HtrA基因缺陷对肺炎链球菌毒力影响的研究
【关键词】 肺炎链球菌;毒力因子;密度感应系统;HtrA基因
comEffect of HtrA gene deletion on virulence of Streptococcus pneumoniae
【Abstract】 AIM: To investigate the effect of HtrA gene deletion on the virulence of Streptococcus pneumoniae. METHODS: HtrAdeficient strain was constructed by insertion, replication and inactivation, and identified by PCR. Relative quantitative RTPCR was used to measure the expression levels of virulent factors and study the virulence change by mice virulence experiments. RESULTS: The expression of virulent factors in HtrAdeficient strain was lower than that of the widetype (P<0.05). Transformation capability of HtrAdeficient strain obviously decreased. Mice virulence experiments showed the median lethal time of the widetype was 22 h, while that of HtrA mutant was 8 d (P<0.01). The elimination of HtrA mutant in mice blood was faster than that of the widetype. CONCLUSION: The deficiency of HtrA gene decreases the expression of virulent genes and the transformation capability, which finally reduced the bacterial virulence.

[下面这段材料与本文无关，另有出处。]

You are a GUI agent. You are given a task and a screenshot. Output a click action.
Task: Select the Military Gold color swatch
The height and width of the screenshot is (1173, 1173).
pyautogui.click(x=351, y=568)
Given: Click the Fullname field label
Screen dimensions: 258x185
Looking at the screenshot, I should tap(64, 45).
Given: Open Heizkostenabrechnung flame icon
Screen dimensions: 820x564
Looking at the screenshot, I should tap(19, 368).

【Keywords】 Streptococcus pneumoniae; virulence factor; quorum sensing; HtrA gene
【摘要】 目的:HtrA基因可编码肺炎链球菌的一种重要蛋白酶,本文目的是探索HtrA基因缺陷对细菌毒力的影响. 方法:用插入复制失活的方式使HtrA基因缺失,通过RTPCR分析毒力因子表达,并通过动物试验观察HtrA基因缺陷株毒力改变情况. 结果:RTPCR显示HtrA缺陷株毒力因子表达低于野毒株,两组比较P<0.05;转化试验发现缺陷菌株转化力下降;小鼠毒力试验表明野毒株半数致死时间22 h,而缺陷株半数致死时间8 d,P<0.01,有显著性差异;缺陷菌在小鼠体内被清除速度也显著快于野毒株. 结论:HtrA基因缺陷使肺炎链球菌多种毒力因子表达减弱,转化能力下降,毒力降低.

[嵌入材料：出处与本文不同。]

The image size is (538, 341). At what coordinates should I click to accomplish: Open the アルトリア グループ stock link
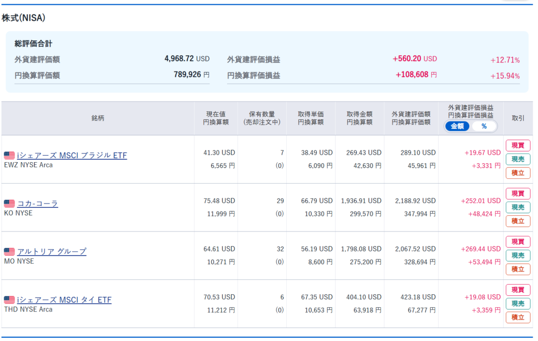click(51, 252)
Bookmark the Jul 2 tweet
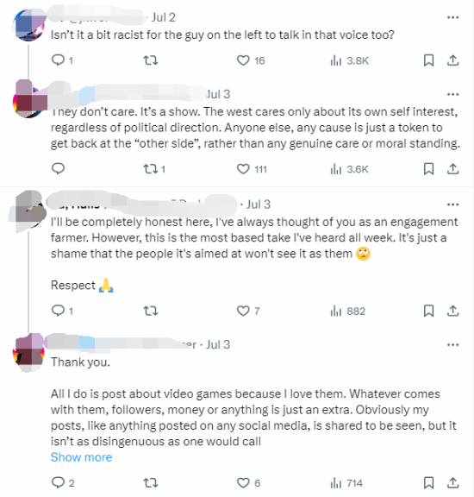This screenshot has width=474, height=497. (428, 60)
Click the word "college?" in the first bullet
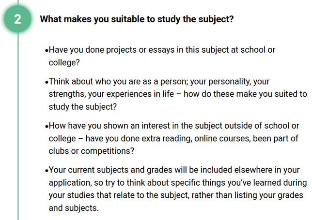The width and height of the screenshot is (312, 220). [64, 62]
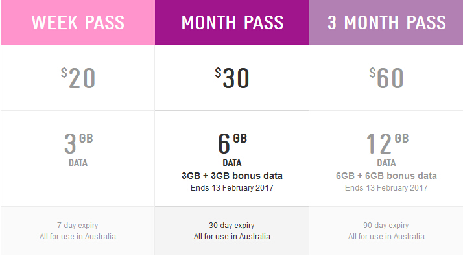This screenshot has width=463, height=256.
Task: Select the MONTH PASS header
Action: [x=232, y=23]
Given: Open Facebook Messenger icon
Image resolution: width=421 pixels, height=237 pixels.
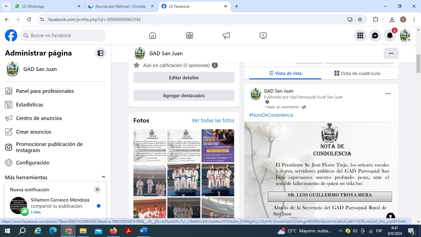Looking at the screenshot, I should point(375,35).
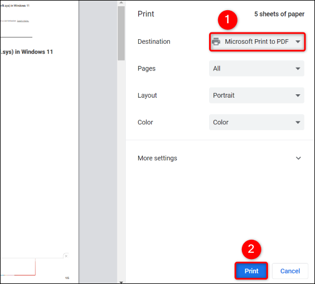Image resolution: width=315 pixels, height=284 pixels.
Task: Close the ad box in page preview
Action: [66, 256]
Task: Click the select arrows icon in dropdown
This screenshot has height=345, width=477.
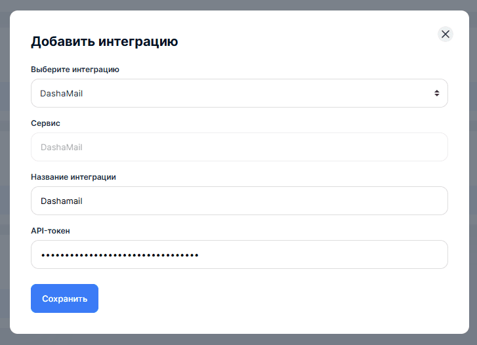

【关键词】 肺炎链球菌;毒力因子;密度感应系统;HtrA基因
0引言
肺炎链球菌(Streptococcus pneumoniae, S.pn)是世界范围内引起感染和死亡的重要病原菌之一,是引起肺炎、脑膜炎和中耳炎最常见的病原菌[1]. 目前广泛使用的23价肺炎链球菌多糖疫苗免疫原性弱,对老人、幼儿和免疫缺陷疾病患者预防保护效果较差[2]. 以破伤风和白喉类毒素作载体的11价S.pn结合疫苗仅对2岁以下的婴幼儿有较好的免疫原性[3]. 最新研制的S.pn溶血素等蛋白类疫苗也只是处于早期临床试验阶段[4-5]. 要彻底解决S.pn感染的防治关键在于进一步阐明肺炎链球菌致病的分子机制.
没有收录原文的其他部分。